***** Text excerpt *****

Poster Presentation 25th Annual Lorne Proteomics Symposium 2020

Kinetic mass spectrometry imaging to study cytosolic ribosomes remodeling in plants (#114)

Federico Martinez-Seidel 1 , Olga Beine-Golovchuk 2 , Pipob Suwanchaikasem 3 , Joachim Kopka 4 , Ute Roessner 3 , Berin Boughton 3
  1. The University of Melbourne; Max-Planck-Institute of Molecular Plant Physiology, West Melbourne, VIC, Australia
  2. Biochemie Zentrum (BZH), Universität Heidelberg, D-69120 Heidelberg, Germany
  3. School of BioSciences, The University of Melbourne, Parkville , Victoria 3010, Australia
  4. Molecular Physiology, Max-Planck-Institute of Molecular Plant Physiology, D-14476 Potsdam-Golm, Germany

Translational feedback on the cellular proteome has been seen historically as a combination of post-transcriptional modifications and ribosome associated factors influencing the translational status of a transcript. Thus, leaving the ribosome itself as a static non-tuneable machine (Genuth and Barna, 2018b). Consequently, specialized ribosomal sub-populations that would be capable of selective translation remain a controversial premise (Haag and Dinman, 2019). Functional specialization of plant ribosomes is supported by current research (Genuth and Barna, 2018a), and could partially rely on the usage of non-canonical ribosomal RNAs and proteins (RPs) (Martinez-Seidel, et al. 2019 - manuscript in interactive review). Many RP paralogs in plants appear to have neo or subfunctionalized. Hence, the usage of specific RPs, or paralogs, to assemble new ribosomes could ultimately influence the functional features that newly synthesized ribosomes use to constrain translation. We have determined that during cold acclimation, Arabidopsis is able to reprogram its RP composition independently from growth, confirming that a non-canonical RP composition characterizes stress-induced heterogeneous and possibly specialized ribosomes. Furthermore, the reprogramming is not random but significantly constrained to specific ribosomal regions. The RPs populating the significantly remodelled regions are of major importance to understand the functional aspects of this phenomenon. A combination of spatio-temporal mass spectrometry, i.e., stable isotope label-assisted mass spectrometry imaging will allow us to determine the synthesis of cytosolic ribosomal proteins in root meristems. The meristematic zones in plant roots represent the main regions responsible for plant growth and as such are a hotspot for the appearance of new and potentially specialized ribosomal populations. To access this information we have developed and optimized a mass spectrometry imaging method from sample embedding steps up until data analysis. Results show that we are able to discriminate root meristematic tissue as the largest variance influencing factor based on a K-means clustering partition of extracted ion counts.

*****

* [Task instructions]:
Continue the poster abstract on kinetic mass spectrometry imaging of plant ribosome remodeling, starting after its final sentence.

***** Data for analysis *****

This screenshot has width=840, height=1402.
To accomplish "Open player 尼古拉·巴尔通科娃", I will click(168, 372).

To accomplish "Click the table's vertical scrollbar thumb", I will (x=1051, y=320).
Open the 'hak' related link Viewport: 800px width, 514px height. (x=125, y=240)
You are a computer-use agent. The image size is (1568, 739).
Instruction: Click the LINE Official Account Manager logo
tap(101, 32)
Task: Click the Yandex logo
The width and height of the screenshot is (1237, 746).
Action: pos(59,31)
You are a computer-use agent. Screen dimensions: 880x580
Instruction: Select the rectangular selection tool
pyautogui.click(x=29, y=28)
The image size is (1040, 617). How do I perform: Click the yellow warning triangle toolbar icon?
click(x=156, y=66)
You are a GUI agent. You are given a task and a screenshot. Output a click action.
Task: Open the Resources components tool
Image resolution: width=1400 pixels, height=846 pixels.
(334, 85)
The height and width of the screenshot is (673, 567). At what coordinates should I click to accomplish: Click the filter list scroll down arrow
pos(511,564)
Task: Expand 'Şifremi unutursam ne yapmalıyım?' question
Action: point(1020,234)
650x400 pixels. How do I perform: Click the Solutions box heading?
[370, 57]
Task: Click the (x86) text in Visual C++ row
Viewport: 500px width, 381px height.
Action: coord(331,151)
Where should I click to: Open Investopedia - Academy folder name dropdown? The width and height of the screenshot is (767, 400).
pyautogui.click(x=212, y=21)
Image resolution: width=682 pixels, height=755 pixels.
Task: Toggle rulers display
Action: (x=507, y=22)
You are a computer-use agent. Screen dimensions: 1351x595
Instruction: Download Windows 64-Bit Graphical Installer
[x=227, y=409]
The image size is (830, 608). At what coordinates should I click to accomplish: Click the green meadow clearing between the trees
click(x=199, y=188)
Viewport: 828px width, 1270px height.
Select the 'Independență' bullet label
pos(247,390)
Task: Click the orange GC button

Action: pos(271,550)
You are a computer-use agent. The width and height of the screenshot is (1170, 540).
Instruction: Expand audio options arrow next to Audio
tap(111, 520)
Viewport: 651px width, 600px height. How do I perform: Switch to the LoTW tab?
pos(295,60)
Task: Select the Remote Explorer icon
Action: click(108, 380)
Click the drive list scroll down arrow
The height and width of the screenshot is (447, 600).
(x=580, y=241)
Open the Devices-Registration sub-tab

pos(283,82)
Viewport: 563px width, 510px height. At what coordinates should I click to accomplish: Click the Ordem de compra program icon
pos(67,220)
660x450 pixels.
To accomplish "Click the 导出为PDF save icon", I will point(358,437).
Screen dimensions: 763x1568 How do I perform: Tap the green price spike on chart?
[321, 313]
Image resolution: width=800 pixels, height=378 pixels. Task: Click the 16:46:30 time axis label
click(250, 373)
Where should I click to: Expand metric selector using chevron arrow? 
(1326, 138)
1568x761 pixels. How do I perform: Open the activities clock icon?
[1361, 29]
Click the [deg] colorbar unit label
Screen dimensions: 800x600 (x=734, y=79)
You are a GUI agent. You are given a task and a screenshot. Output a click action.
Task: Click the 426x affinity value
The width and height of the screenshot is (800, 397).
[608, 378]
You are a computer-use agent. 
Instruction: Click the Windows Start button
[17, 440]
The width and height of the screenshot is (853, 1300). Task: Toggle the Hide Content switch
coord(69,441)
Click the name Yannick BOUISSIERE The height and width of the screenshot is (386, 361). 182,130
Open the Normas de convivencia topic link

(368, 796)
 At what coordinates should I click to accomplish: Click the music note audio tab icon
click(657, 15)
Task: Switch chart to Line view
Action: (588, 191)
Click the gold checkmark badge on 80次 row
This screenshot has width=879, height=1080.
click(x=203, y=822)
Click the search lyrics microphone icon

*****

* [Expected output]:
  1. Genuth, N. R., and Barna, M. (2018a). Heterogeneity and specialized functions of translation machinery: from genes to organisms. Nat. Rev. Genet. 2018, 1. doi:10.1038/s41576-018-0008-z.
  2. Genuth, N. R., and Barna, M. (2018b). The Discovery of Ribosome Heterogeneity and Its Implications for Gene Regulation and Organismal Life. Mol. Cell 71, 364–374. doi:10.1016/j.molcel.2018.07.018.
  3. Haag, E. S., and Dinman, J. D. (2019). Still Searching for Specialized Ribosomes. Dev. Cell. doi:10.1016/j.devcel.2019.03.005.